Oct 22, 2005 13:50
this is stolen from my sister's blog (Janelle):
A Tale of Two Cities. . .
Chicago is the third-largest city in America.
Houston is fourth.
It means that representatives of two of the four largest cities in the country will meet in a World Series for the first time since 1981, when the Los Angeles Dodgers (No. 2 in population) defeated the New York Yankees (No. 1).
They may be new to this World Series business, but these are without question two humongous metropolitan slices of Americana. They are alike in many ways. They are polar opposites in many ways. Here is a tale of two World Series cities:
Chicago is the El Train.
Houston is the railroad that created a city, symbolized by the train that roars from beyond center field to left field at Minute Maid Park.
Chicago is the Sears Tower, once the tallest building in the world.
Houston is the Astrodome, once the "eighth wonder of the world."
Chicago is the birthplace of Edgar Rice Burroughs.
Houston is home to Rice University.
Chicago is "my kind of town," according to Frank Sinatra. It was "Sweet Home Chicago" to anyone who watched the "Blues Brothers," and the group Chicago had hit after hit.
"Houston means I'm one step closer to you," according to the Gatlin Brothers, but just one Internet search and you realize this city needs an anthem.
Chicago is the new home to Boeing, making it the area's largest company.
Houston is the home of Continental Airlines, which flies Boeing jets.
Chicago is lake-effect snow in the winter.
Houston is Gulf-effect humidity in the summer.
Chicago invented the zipper.
Houston is most appreciative.
Chicago is the Adler Planetarium, which was the first of its kind in the Western Hemisphere.
Houston is the home of the National Aeronautics and Space Administration, which has controlled the flight of spacecraft pointed at places long watched at Adler.
Chicago is where a young man named Hugh Hefner started a publication called Playboy on South Harper Street in 1953.
Houston is where a young girl named Beyonce once practiced her songs on customers at her mother's Headliners Hair Salon on Bissonnet Street, before one day becoming a pop diva with Destiny's Child.
Chicago is mighty Sue, the largest T-Rex skeleton to be uncovered, and well known to visitors at the Field Museum.
Houston is Dinosaur Valley State Park, with its 45-foot fiberglass T-Rex that was originally built for the 1964 World's Fair in New York. It's 283 miles up the road in Glen Rose, Texas, but hey, it's a big state.
Chicago is Nancy Faust's organ music at White Sox games.
Houston is the loud, droning sound of bees at Astros games.
Chicago is Rush Street late at night, Michigan Avenue along the lakefront, and Western Avenue -- the longest street in the world. It's traffic on the Eisenhower or Kennedy.
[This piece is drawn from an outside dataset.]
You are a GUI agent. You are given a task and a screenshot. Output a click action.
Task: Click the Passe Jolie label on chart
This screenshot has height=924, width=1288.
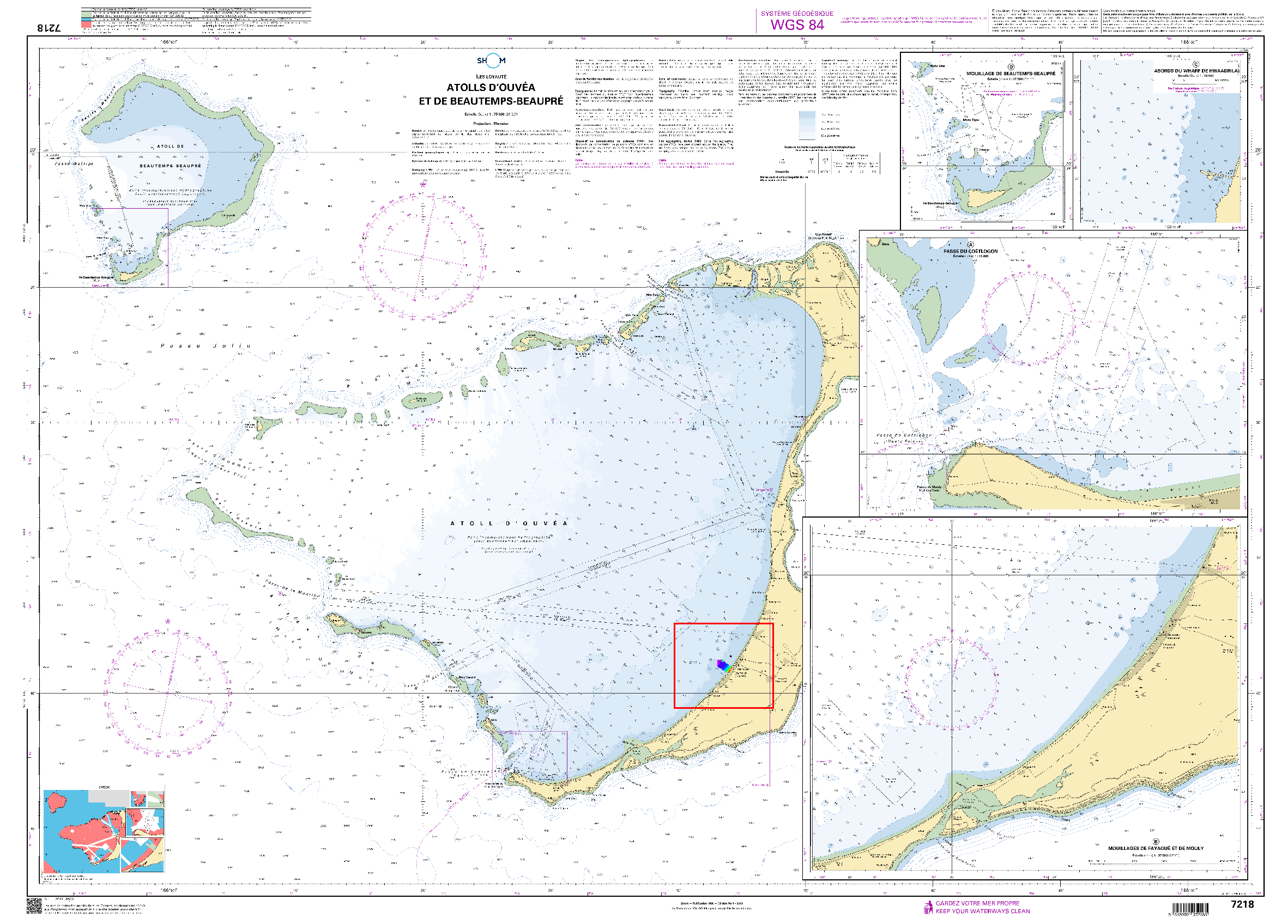click(x=205, y=345)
Houston is a walk down Dallas Street, among one giant energy company after another. It's traffic on the Katy Freeway, and a loop around I-610.
Chicago is where Arthur Andersen once was the fifth largest of the Big Five accounting firms until it surrendered its Certified Public Accounting license in 2002 mainly because...
Houston is where Enron symbolized a tech-bubble era and imploded in a major corporate scandal that smashed a lot of nest eggs.
Chicago is another go-round on the Ferris wheel, the first of which made its debut in 1893 at the World's Columbian Exposition there.
Houston is another go-round on a bucking bull. It is home to one of the world's largest rodeos -- the annual Houston Livestock Show and Rodeo.
Chicago is usually too cold, but sometimes it is just right.
Houston is usually too hot, but sometimes it is just right.
Chicago is the location of the world's first atomic reaction -- at the University of Chicago.
Houston is the Texas Medical Center -- the largest medical center in the world.
Chicago was "Ferris Bueller's Day Off."
Houston was "Urban Cowboy."
Chicago was the Great Fire.
Houston is a fire under every barbecue.
Chicago is a White Sox team that wears black and white.
Houston is an Astros team that has worn every color in the rainbow.
Chicago is the North.
Houston is the South.
Chicago is water: Lake Michigan.
Houston is oil.
Water and oil are about to mix in the World Series. There is a first time for everything, and Chicago and Houston are about to create another.